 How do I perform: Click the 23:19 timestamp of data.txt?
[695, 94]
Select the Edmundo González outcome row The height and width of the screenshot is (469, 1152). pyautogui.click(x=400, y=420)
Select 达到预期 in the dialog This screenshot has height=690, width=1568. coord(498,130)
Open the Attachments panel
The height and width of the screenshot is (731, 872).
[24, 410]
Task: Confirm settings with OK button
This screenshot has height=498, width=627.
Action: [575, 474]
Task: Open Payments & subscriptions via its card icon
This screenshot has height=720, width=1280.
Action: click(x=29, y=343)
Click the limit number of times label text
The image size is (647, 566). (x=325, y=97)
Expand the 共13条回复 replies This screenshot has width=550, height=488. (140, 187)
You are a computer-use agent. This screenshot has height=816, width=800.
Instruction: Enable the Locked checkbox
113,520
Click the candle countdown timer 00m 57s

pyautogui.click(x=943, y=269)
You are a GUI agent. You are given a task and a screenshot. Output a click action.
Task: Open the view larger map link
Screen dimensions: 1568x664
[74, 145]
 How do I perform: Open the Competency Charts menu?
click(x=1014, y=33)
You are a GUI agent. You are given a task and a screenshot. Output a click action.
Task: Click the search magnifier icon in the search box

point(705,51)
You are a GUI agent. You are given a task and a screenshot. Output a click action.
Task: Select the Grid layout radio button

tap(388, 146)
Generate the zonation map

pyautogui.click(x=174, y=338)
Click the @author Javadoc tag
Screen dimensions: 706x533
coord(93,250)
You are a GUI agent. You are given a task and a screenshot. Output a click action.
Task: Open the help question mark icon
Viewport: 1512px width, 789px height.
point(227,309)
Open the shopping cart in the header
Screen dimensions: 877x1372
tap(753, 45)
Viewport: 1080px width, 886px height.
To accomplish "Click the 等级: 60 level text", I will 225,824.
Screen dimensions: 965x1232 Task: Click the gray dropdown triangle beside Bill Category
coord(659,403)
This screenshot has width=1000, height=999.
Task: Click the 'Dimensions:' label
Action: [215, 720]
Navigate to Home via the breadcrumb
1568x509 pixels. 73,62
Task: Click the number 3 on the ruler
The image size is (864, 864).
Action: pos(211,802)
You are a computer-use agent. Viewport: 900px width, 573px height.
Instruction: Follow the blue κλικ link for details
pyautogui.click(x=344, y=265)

---------------

- _REQUIRED WORK_: Print exactly the lines from the one with "Screen dimensions: 965x1232" through the last line of the material, including both, and no others.

- _RESULT_:
Screen dimensions: 965x1232 Task: Click the gray dropdown triangle beside Bill Category
coord(659,403)
This screenshot has width=1000, height=999.
Task: Click the 'Dimensions:' label
Action: [215, 720]
Navigate to Home via the breadcrumb
1568x509 pixels. 73,62
Task: Click the number 3 on the ruler
The image size is (864, 864).
Action: pos(211,802)
You are a computer-use agent. Viewport: 900px width, 573px height.
Instruction: Follow the blue κλικ link for details
pyautogui.click(x=344, y=265)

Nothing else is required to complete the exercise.